Please return each record below exactly, with nothing left out.

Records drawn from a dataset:
*** Begin section ***
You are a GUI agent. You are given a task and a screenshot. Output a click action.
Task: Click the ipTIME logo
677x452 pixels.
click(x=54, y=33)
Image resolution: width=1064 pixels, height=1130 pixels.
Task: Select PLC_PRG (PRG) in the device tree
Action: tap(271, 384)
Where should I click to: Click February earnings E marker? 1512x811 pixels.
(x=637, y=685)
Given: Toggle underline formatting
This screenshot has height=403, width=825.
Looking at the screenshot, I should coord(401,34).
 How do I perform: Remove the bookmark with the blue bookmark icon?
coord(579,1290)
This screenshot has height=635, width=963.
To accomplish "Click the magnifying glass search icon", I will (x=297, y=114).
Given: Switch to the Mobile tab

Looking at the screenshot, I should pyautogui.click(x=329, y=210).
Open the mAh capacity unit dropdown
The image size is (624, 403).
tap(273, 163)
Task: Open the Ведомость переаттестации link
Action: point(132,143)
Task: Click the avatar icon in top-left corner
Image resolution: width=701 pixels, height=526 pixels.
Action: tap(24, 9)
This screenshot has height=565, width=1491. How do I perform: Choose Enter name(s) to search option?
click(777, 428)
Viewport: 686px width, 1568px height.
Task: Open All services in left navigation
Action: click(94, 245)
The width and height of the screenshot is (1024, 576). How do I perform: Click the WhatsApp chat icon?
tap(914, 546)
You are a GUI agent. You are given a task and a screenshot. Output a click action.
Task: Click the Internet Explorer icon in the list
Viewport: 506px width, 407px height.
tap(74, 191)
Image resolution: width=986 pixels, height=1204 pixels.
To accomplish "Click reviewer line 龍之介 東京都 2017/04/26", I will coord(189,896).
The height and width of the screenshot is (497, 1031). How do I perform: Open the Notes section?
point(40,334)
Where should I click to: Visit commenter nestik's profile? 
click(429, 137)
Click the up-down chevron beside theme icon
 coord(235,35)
*** End section ***
## Exercise output
You are a GUI agent. You are given a task and a screenshot. Output a click action.
Task: Click the ipTIME logo
677x452 pixels.
click(x=54, y=33)
Image resolution: width=1064 pixels, height=1130 pixels.
Task: Select PLC_PRG (PRG) in the device tree
Action: tap(271, 384)
Where should I click to: Click February earnings E marker? 1512x811 pixels.
(x=637, y=685)
Given: Toggle underline formatting
This screenshot has height=403, width=825.
Looking at the screenshot, I should coord(401,34).
 How do I perform: Remove the bookmark with the blue bookmark icon?
coord(579,1290)
This screenshot has height=635, width=963.
To accomplish "Click the magnifying glass search icon", I will (x=297, y=114).
Given: Switch to the Mobile tab

Looking at the screenshot, I should pyautogui.click(x=329, y=210).
Open the mAh capacity unit dropdown
The image size is (624, 403).
tap(273, 163)
Task: Open the Ведомость переаттестации link
Action: point(132,143)
Task: Click the avatar icon in top-left corner
Image resolution: width=701 pixels, height=526 pixels.
Action: tap(24, 9)
This screenshot has height=565, width=1491. How do I perform: Choose Enter name(s) to search option?
click(777, 428)
Viewport: 686px width, 1568px height.
Task: Open All services in left navigation
Action: click(94, 245)
The width and height of the screenshot is (1024, 576). How do I perform: Click the WhatsApp chat icon?
tap(914, 546)
You are a GUI agent. You are given a task and a screenshot. Output a click action.
Task: Click the Internet Explorer icon in the list
Viewport: 506px width, 407px height.
tap(74, 191)
Image resolution: width=986 pixels, height=1204 pixels.
To accomplish "Click reviewer line 龍之介 東京都 2017/04/26", I will coord(189,896).
The height and width of the screenshot is (497, 1031). How do I perform: Open the Notes section?
point(40,334)
Where should I click to: Visit commenter nestik's profile? 
click(429, 137)
Click the up-down chevron beside theme icon
 coord(235,35)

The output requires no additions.